I hope it will be the same with Gustavo.

Jen Lindsay said...

If I ever travel up to Northern California to play some USDAA agility, I will be sure to bring some carrots for Gustavo. I am glad you have some answers. I have a friend who is Director of Nutrition for a zoo - let me know if you would like her contact email. I'm sure she'd be happy to answer any diet-related questions you may have about what to feed Gustavo. She is also on Facebook.

team small dog said...

His medicines are lactulose and neomycin.

His little weird was that he has always had these mini seizures. Not real seizures, minis. He can be snapped out of them. He stares at a spot on the floor and drools buckets of drool down on the spot. Sometimes he just stares at the spot without the drooling. He's always done some form of this, but in the last few months it got worse and worse to where he was doing it nightly, then not just in the night.
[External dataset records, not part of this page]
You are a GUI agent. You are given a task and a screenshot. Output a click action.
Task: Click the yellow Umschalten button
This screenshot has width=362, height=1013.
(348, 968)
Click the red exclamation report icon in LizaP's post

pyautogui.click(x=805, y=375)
He's always liked to just stare off into space or at doornobs, things like that, we just thought he liked to stare. But when he added in the drooling, sort of weird.

It's like he's in a fog when he does it. Because there's ammonia in his brain from this liver business, we now find out. He has been getting more tired lately too, I just thought it was because he is maturing (he's 4 years old) and we are all out of shape.

But it's probably because his liver isn't helping him as much as a liver should. Because the blood is being stolen by the mitten thumbs.

Thank you for the offer from your zoo vet friend. We are pretty happy with the food ideas our vet is giving us-she is an awesome specialist in these kind of dog chemistry projects.

I will have to get him some sweet potatos-we are all having rice and broccoli and tofu tonight!

Unknown said...

I had read a journal article on high protein and how it creates excess ammonia in the brain, but in some dogs it can trigger aggression. So, with my struggles wtih my dog, I also started putting him on a white fish and sweetpotato (wellness) to limit the protein, and I also added some maletonin to boot.

Wish you all well, I'm sure you have the right plan in place for his particular condition and knowing is more than half the battle! Go TSD!!